> _Your tasks_
**1.** Quote the stretch of the Olympics commentary from "As far as human" through "that’s another issue.".
**2.** Please list every country named in the Olympics commentary.

Then, as now, many argued that there was no place for politics at the Olympics.
Suffice it to say I disagree, the Olympics are by their very nature intensely political, not to mention an ideal arena to push political agendas, particularly when their aimed at calling out renegade nations for their abusive practices.
Consider it this way – there’s a reason there have so far never been any Olympic Games in South America or the Middle East – there’s plenty of money to make them happen (and indeed Brazil will get its opportunity in three years), but politically these nations are either currently too abusive towards their own people or have been up until quite recently. This is supposed to be one of the key lessons from Berlin 1936 – don’t give the games to nations with piss poor human rights records run by authoritarian dictatorships. It seems like a pretty straightforward rule to follow too, no?
Is Russia a dictatorship with a piss poor human rights record?
On the dictatorship front I would argue it’s increasingly looking that way, though in a fashion that’s not too different from what we see in the United States. The Russians know this very well. Whereas the United States is managed by a somewhat populist plutocracy processing legislation through a thoroughly morally corrupt and totally ineffective legislative body to give the appearance of multi-party representative government, Putin systematically eliminates any and all opposition for ‘moral corruption’ to ensure he and his group of populist plutocrats are the only viable option left. Sometimes I’m not sure which system is worse.
As far as human rights are concerned, they’ve put themselves in an enviable position by supporting Edward Snowden’s asylum, part of what is doubtless an effort to portray itself as the global defender of individual privacy, though I think we’re all sophisticated enough to see this for what it is – more leftovers from the Cold War and a chance for Putin to relativize the discussion of individual rights vis-a-vis government interest. We’re dealing with an extremely intelligent, calculating and ruthless man. Quite frankly I think Putin is a problem the United States is intellectually incapable of handling, but that’s another issue.
My main concern is what Canada should do.
While I would argue strongly in favour of boycotting the Sochi Games, I recognize this certainly won’t do much to improve relations between us and the Russians, and that there is a strong case to be made for competing and protesting in various ways on their turf, though of course this too is problematic.

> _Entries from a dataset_
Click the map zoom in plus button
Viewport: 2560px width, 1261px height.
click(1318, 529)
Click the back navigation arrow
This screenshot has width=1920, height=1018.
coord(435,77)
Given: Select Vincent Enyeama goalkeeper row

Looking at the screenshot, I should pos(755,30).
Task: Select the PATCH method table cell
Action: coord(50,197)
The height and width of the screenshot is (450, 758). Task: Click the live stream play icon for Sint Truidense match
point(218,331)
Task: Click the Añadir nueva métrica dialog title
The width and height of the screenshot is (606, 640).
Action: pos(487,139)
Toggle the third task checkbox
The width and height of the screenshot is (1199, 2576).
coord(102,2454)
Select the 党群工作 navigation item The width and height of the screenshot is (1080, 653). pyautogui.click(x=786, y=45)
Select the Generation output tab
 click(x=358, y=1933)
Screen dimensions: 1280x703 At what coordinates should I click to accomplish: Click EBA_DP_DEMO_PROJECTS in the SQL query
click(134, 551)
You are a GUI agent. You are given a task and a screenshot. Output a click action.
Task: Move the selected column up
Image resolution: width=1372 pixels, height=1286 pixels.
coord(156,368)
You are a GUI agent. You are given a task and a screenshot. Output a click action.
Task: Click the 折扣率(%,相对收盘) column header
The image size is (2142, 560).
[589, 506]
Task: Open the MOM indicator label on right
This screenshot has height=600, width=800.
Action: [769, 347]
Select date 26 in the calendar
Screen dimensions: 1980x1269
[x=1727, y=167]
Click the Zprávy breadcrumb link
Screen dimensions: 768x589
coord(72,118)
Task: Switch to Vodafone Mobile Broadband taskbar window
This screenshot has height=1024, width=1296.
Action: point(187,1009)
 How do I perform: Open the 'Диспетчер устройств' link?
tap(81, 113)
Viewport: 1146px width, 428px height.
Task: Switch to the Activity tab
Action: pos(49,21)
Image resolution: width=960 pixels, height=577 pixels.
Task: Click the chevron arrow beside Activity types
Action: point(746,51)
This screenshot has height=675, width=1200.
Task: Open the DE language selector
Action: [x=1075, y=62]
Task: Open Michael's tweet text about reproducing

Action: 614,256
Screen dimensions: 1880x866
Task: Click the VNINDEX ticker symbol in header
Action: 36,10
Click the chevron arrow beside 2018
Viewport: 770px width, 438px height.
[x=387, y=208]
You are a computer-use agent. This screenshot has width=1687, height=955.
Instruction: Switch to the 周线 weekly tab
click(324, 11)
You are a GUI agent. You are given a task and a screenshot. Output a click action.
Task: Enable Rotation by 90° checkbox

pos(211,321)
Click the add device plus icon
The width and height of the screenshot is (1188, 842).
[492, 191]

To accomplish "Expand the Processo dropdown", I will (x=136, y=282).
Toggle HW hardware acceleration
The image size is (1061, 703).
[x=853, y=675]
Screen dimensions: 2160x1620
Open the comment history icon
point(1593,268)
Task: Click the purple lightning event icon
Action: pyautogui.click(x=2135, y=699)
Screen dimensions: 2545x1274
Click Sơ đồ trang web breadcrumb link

> _Responses per task_
**1.**
As far as human rights are concerned, they’ve put themselves in an enviable position by supporting Edward Snowden’s asylum, part of what is doubtless an effort to portray itself as the global defender of individual privacy, though I think we’re all sophisticated enough to see this for what it is – more leftovers from the Cold War and a chance for Putin to relativize the discussion of individual rights vis-a-vis government interest. We’re dealing with an extremely intelligent, calculating and ruthless man. Quite frankly I think Putin is a problem the United States is intellectually incapable of handling, but that’s another issue.

**2.** Brazil, Russia, the United States, Canada